Exercise:
In the Friends of Mystery meeting notice, which book won Kris Nelscott her first Spotted Owl Award, and in what year?

Excerpt to read:
= = = =
CONTENTS:
- Friends of Mystery Meeting
- Upcoming Events
- Membership dues for 2007-2008
- Author Interview: Chip Hughes
FRIENDS OF MYSTERY MEETING
THURSDAY, November 15, 2007
She Did It Again!
Kris Nelscott (Rusch) is our guest speaker at Bloody Thursday when she will receive her second Spotted Owl Award for the Smokey Dalton mystery Days of Rage. She is the second Pacific Northwest author to be awarded a second Spotted Owl award, a distinction she shares with Seattle author Lowen Clausen. Kris won her first Spotted Owl in 2005 for Stone Cribs, also featuring Smokey Dalton.
Days of Rage is the fifth in the series set in Chicago shortly after 1968 Democratic convention when there were anti-Viet Nam war demonstrations. The trial of the Chicago Eight has inflamed the city and Smokey and his ward Jimmy find their lives threatened by the consequences of the turbulence. The first Smokey Dalton mystery, A Dangerous Road, won the 2001 Edgar for best novel.
= = = =
Supplied material:
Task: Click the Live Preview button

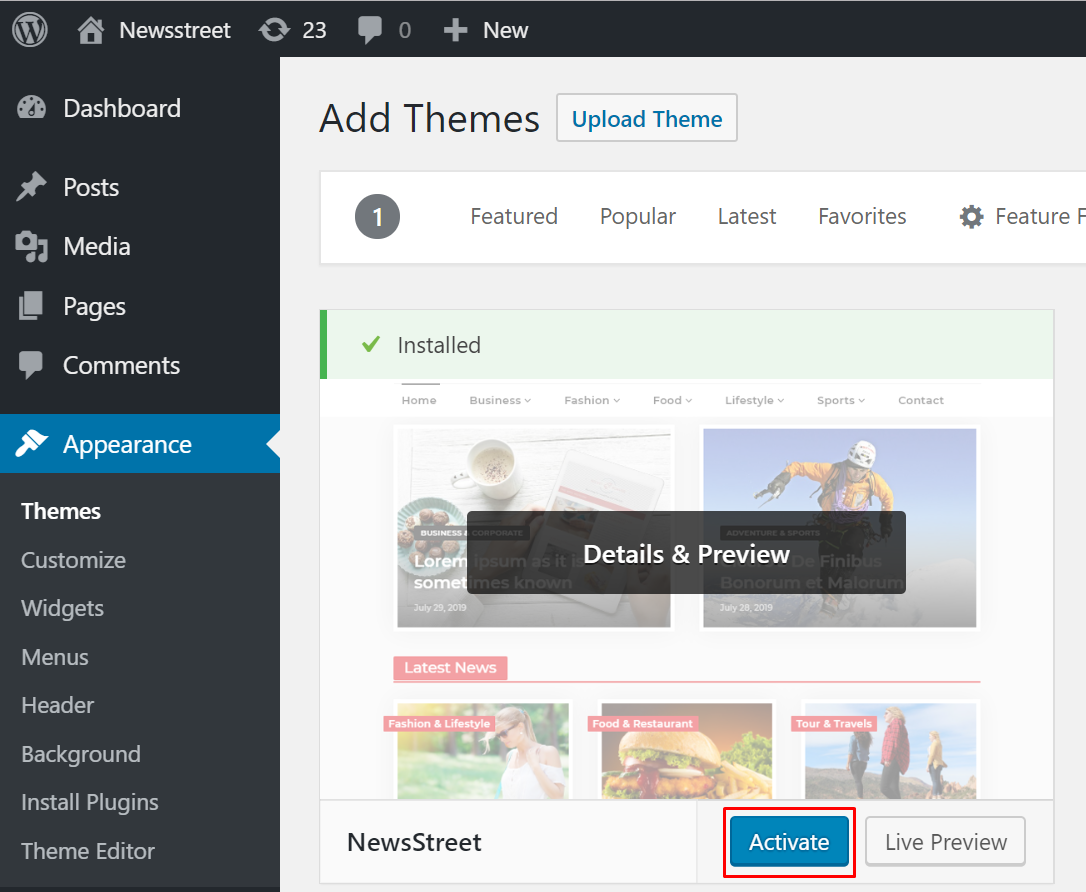Action: 945,842
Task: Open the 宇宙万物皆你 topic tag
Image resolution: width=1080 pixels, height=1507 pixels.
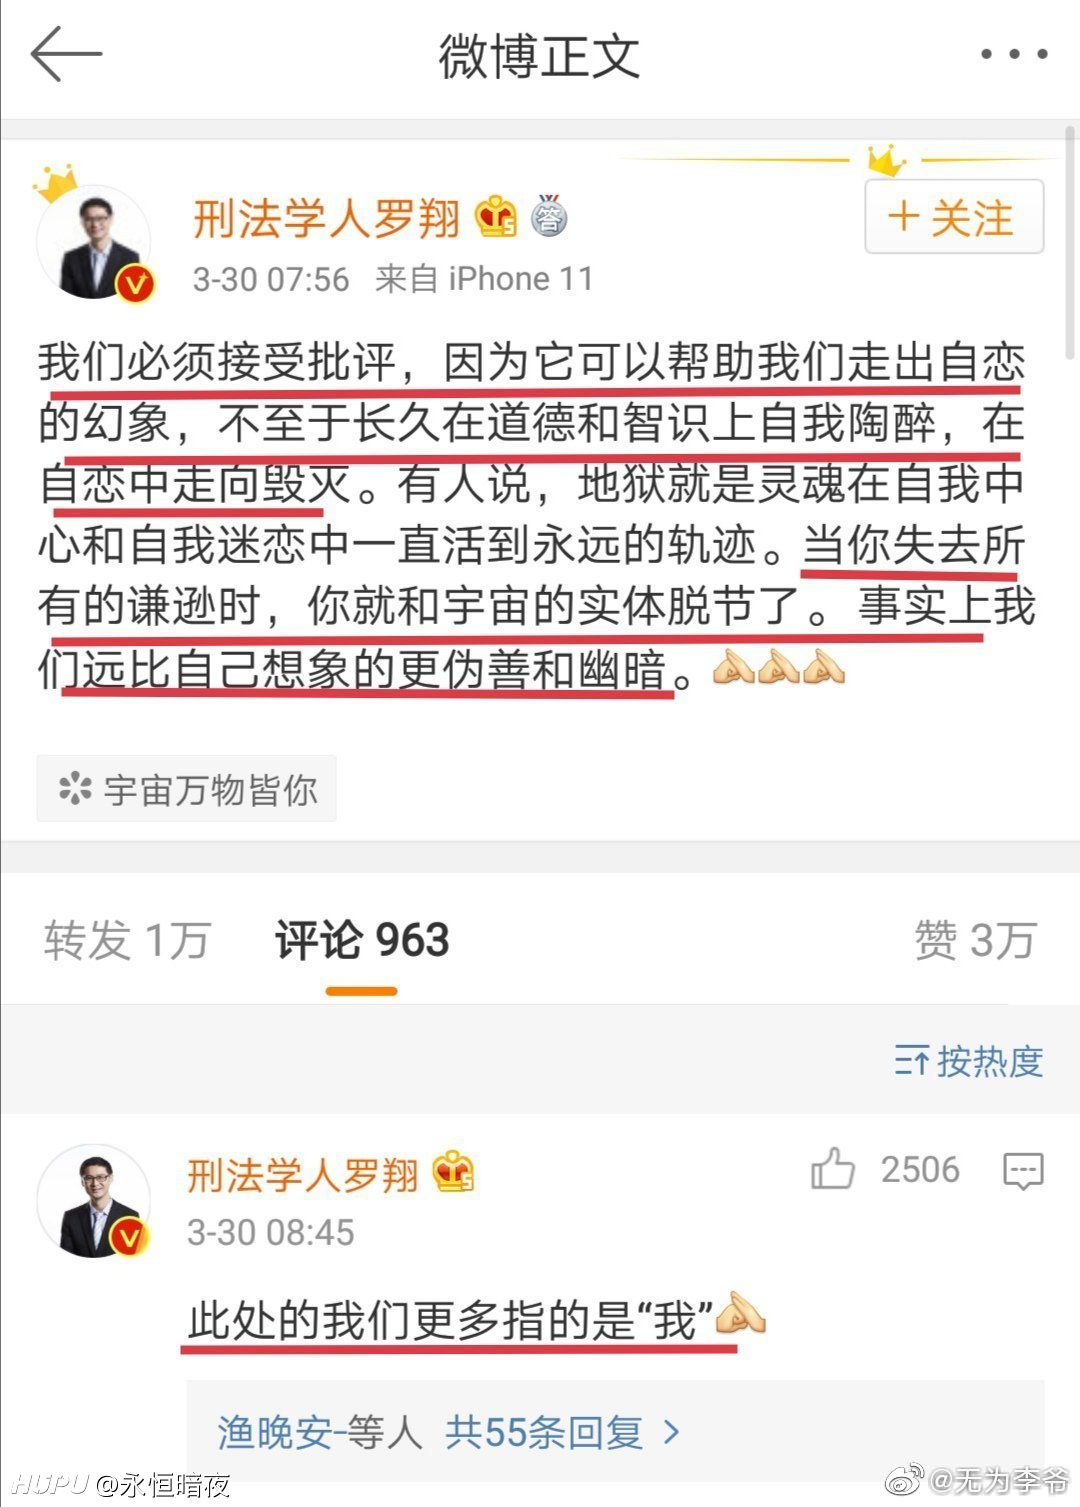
= = = =
Solution to this problem:
Stone Cribs, in 2005.